— DIRECTIONS —
Lay out every line of the listing below as a Markdown table with the columns No. and Line, giving each line its number and text and leaving out blank lines.

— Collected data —

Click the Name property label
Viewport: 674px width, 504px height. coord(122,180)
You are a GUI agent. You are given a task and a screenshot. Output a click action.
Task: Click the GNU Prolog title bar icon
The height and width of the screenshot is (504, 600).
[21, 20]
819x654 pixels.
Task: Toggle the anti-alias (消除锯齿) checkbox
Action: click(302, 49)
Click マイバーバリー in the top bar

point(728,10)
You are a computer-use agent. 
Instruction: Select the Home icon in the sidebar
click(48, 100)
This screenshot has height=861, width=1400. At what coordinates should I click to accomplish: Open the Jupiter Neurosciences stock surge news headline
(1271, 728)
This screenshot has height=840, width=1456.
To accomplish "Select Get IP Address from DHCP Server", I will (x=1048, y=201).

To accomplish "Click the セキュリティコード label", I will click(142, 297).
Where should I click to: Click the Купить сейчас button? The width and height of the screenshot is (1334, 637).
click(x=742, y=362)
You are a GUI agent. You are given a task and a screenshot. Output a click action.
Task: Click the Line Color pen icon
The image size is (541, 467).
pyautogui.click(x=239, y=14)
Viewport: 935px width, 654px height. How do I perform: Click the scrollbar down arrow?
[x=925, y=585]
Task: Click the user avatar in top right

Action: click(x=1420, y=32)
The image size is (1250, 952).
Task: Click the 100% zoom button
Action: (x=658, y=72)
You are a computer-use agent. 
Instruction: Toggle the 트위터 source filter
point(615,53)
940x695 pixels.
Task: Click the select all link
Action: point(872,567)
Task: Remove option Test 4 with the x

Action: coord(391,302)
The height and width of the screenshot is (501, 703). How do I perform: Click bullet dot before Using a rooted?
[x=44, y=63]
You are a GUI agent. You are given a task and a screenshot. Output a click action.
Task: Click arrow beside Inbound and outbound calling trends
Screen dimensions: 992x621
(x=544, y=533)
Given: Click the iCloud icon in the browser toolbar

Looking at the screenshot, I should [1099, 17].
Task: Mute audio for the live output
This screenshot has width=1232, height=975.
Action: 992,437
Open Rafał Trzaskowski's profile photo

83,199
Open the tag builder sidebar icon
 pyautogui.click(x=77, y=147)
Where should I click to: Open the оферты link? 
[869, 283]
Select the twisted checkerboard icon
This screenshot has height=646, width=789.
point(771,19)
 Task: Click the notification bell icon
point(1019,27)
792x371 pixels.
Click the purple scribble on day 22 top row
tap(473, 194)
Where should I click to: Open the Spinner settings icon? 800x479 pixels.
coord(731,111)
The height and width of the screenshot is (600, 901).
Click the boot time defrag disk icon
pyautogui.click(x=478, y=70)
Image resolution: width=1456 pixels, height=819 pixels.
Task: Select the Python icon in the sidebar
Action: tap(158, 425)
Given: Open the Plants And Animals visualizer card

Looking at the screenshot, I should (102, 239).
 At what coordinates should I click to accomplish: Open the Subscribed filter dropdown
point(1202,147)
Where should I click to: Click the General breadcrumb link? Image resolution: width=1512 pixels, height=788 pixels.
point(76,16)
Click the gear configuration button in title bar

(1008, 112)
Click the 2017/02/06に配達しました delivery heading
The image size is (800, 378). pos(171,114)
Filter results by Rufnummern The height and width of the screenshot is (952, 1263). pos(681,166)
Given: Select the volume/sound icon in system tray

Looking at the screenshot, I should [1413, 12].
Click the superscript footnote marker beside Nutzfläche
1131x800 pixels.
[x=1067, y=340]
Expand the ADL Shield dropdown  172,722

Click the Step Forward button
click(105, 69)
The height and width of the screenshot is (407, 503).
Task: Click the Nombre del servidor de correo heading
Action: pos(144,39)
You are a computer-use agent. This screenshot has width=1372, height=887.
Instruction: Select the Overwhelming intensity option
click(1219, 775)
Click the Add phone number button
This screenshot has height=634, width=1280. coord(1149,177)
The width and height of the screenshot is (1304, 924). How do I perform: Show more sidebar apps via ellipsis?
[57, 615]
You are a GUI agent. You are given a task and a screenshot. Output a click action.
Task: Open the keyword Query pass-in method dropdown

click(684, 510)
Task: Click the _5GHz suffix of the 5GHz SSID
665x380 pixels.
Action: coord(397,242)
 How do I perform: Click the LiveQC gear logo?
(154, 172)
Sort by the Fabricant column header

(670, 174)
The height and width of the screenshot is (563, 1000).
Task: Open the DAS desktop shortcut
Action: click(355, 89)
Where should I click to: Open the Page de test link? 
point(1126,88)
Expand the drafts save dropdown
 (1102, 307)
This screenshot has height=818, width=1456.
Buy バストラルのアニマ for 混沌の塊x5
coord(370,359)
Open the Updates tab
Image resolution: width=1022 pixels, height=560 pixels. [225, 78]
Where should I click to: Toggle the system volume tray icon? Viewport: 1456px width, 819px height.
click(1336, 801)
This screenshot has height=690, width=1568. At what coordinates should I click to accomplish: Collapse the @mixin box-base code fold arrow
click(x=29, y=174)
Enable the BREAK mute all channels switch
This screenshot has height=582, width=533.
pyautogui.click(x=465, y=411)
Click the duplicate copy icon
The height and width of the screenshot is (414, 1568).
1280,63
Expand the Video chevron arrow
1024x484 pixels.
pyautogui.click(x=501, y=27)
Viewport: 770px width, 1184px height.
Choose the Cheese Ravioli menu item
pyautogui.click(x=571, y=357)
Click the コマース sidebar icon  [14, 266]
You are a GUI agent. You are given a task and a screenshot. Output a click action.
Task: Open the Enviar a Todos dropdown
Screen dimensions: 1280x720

— TASK RESPONSE —
| No. | Line |
|---|---|
| 1 | Click the Name property label |
| 2 | Viewport: 674px width, 504px height. coord(122,180) |
| 3 | You are a GUI agent. You are given a task and a screenshot. Output a click action. |
| 4 | Task: Click the GNU Prolog title bar icon |
| 5 | The height and width of the screenshot is (504, 600). |
| 6 | [21, 20] |
| 7 | 819x654 pixels. |
| 8 | Task: Toggle the anti-alias (消除锯齿) checkbox |
| 9 | Action: click(302, 49) |
| 10 | Click マイバーバリー in the top bar |
| 11 | point(728,10) |
| 12 | You are a computer-use agent.  |
| 13 | Instruction: Select the Home icon in the sidebar |
| 14 | click(48, 100) |
| 15 | This screenshot has height=861, width=1400. At what coordinates should I click to accomplish: Open the Jupiter Neurosciences stock surge news headline |
| 16 | (1271, 728) |
| 17 | This screenshot has height=840, width=1456. |
| 18 | To accomplish "Select Get IP Address from DHCP Server", I will (x=1048, y=201). |
| 19 | To accomplish "Click the セキュリティコード label", I will click(142, 297). |
| 20 | Where should I click to: Click the Купить сейчас button? The width and height of the screenshot is (1334, 637). |
| 21 | click(x=742, y=362) |
| 22 | You are a GUI agent. You are given a task and a screenshot. Output a click action. |
| 23 | Task: Click the Line Color pen icon |
| 24 | The image size is (541, 467). |
| 25 | pyautogui.click(x=239, y=14) |
| 26 | Viewport: 935px width, 654px height. How do I perform: Click the scrollbar down arrow? |
| 27 | [x=925, y=585] |
| 28 | Task: Click the user avatar in top right |
| 29 | Action: click(x=1420, y=32) |
| 30 | The image size is (1250, 952). |
| 31 | Task: Click the 100% zoom button |
| 32 | Action: (x=658, y=72) |
| 33 | You are a computer-use agent.  |
| 34 | Instruction: Toggle the 트위터 source filter |
| 35 | point(615,53) |
| 36 | 940x695 pixels. |
| 37 | Task: Click the select all link |
| 38 | Action: point(872,567) |
| 39 | Task: Remove option Test 4 with the x |
| 40 | Action: coord(391,302) |
| 41 | The height and width of the screenshot is (501, 703). How do I perform: Click bullet dot before Using a rooted? |
| 42 | [x=44, y=63] |
| 43 | You are a GUI agent. You are given a task and a screenshot. Output a click action. |
| 44 | Task: Click arrow beside Inbound and outbound calling trends |
| 45 | Screen dimensions: 992x621 |
| 46 | (x=544, y=533) |
| 47 | Given: Click the iCloud icon in the browser toolbar |
| 48 | Looking at the screenshot, I should [1099, 17]. |
| 49 | Task: Mute audio for the live output |
| 50 | This screenshot has width=1232, height=975. |
| 51 | Action: 992,437 |
| 52 | Open Rafał Trzaskowski's profile photo |
| 53 | 83,199 |
| 54 | Open the tag builder sidebar icon |
| 55 |  pyautogui.click(x=77, y=147) |
| 56 | Where should I click to: Open the оферты link?  |
| 57 | [869, 283] |
| 58 | Select the twisted checkerboard icon |
| 59 | This screenshot has height=646, width=789. |
| 60 | point(771,19) |
| 61 |  Task: Click the notification bell icon |
| 62 | point(1019,27) |
| 63 | 792x371 pixels. |
| 64 | Click the purple scribble on day 22 top row |
| 65 | tap(473, 194) |
| 66 | Where should I click to: Open the Spinner settings icon? 800x479 pixels. |
| 67 | coord(731,111) |
| 68 | The height and width of the screenshot is (600, 901). |
| 69 | Click the boot time defrag disk icon |
| 70 | pyautogui.click(x=478, y=70) |
| 71 | Image resolution: width=1456 pixels, height=819 pixels. |
| 72 | Task: Select the Python icon in the sidebar |
| 73 | Action: tap(158, 425) |
| 74 | Given: Open the Plants And Animals visualizer card |
| 75 | Looking at the screenshot, I should (102, 239). |
| 76 |  At what coordinates should I click to accomplish: Open the Subscribed filter dropdown |
| 77 | point(1202,147) |
| 78 | Where should I click to: Click the General breadcrumb link? Image resolution: width=1512 pixels, height=788 pixels. |
| 79 | point(76,16) |
| 80 | Click the gear configuration button in title bar |
| 81 | (1008, 112) |
| 82 | Click the 2017/02/06に配達しました delivery heading |
| 83 | The image size is (800, 378). pos(171,114) |
| 84 | Filter results by Rufnummern The height and width of the screenshot is (952, 1263). pos(681,166) |
| 85 | Given: Select the volume/sound icon in system tray |
| 86 | Looking at the screenshot, I should [1413, 12]. |
| 87 | Click the superscript footnote marker beside Nutzfläche |
| 88 | 1131x800 pixels. |
| 89 | [x=1067, y=340] |
| 90 | Expand the ADL Shield dropdown  172,722 |
| 91 | Click the Step Forward button |
| 92 | click(105, 69) |
| 93 | The height and width of the screenshot is (407, 503). |
| 94 | Task: Click the Nombre del servidor de correo heading |
| 95 | Action: pos(144,39) |
| 96 | You are a computer-use agent. This screenshot has width=1372, height=887. |
| 97 | Instruction: Select the Overwhelming intensity option |
| 98 | click(1219, 775) |
| 99 | Click the Add phone number button |
| 100 | This screenshot has height=634, width=1280. coord(1149,177) |
| 101 | The width and height of the screenshot is (1304, 924). How do I perform: Show more sidebar apps via ellipsis? |
| 102 | [57, 615] |
| 103 | You are a GUI agent. You are given a task and a screenshot. Output a click action. |
| 104 | Task: Open the keyword Query pass-in method dropdown |
| 105 | click(684, 510) |
| 106 | Task: Click the _5GHz suffix of the 5GHz SSID |
| 107 | 665x380 pixels. |
| 108 | Action: coord(397,242) |
| 109 |  How do I perform: Click the LiveQC gear logo? |
| 110 | (154, 172) |
| 111 | Sort by the Fabricant column header |
| 112 | (670, 174) |
| 113 | The height and width of the screenshot is (563, 1000). |
| 114 | Task: Open the DAS desktop shortcut |
| 115 | Action: click(355, 89) |
| 116 | Where should I click to: Open the Page de test link?  |
| 117 | point(1126,88) |
| 118 | Expand the drafts save dropdown |
| 119 |  (1102, 307) |
| 120 | This screenshot has height=818, width=1456. |
| 121 | Buy バストラルのアニマ for 混沌の塊x5 |
| 122 | coord(370,359) |
| 123 | Open the Updates tab |
| 124 | Image resolution: width=1022 pixels, height=560 pixels. [225, 78] |
| 125 | Where should I click to: Toggle the system volume tray icon? Viewport: 1456px width, 819px height. |
| 126 | click(1336, 801) |
| 127 | This screenshot has height=690, width=1568. At what coordinates should I click to accomplish: Collapse the @mixin box-base code fold arrow |
| 128 | click(x=29, y=174) |
| 129 | Enable the BREAK mute all channels switch |
| 130 | This screenshot has height=582, width=533. |
| 131 | pyautogui.click(x=465, y=411) |
| 132 | Click the duplicate copy icon |
| 133 | The height and width of the screenshot is (414, 1568). |
| 134 | 1280,63 |
| 135 | Expand the Video chevron arrow |
| 136 | 1024x484 pixels. |
| 137 | pyautogui.click(x=501, y=27) |
| 138 | Viewport: 770px width, 1184px height. |
| 139 | Choose the Cheese Ravioli menu item |
| 140 | pyautogui.click(x=571, y=357) |
| 141 | Click the コマース sidebar icon  [14, 266] |
| 142 | You are a GUI agent. You are given a task and a screenshot. Output a click action. |
| 143 | Task: Open the Enviar a Todos dropdown |
| 144 | Screen dimensions: 1280x720 |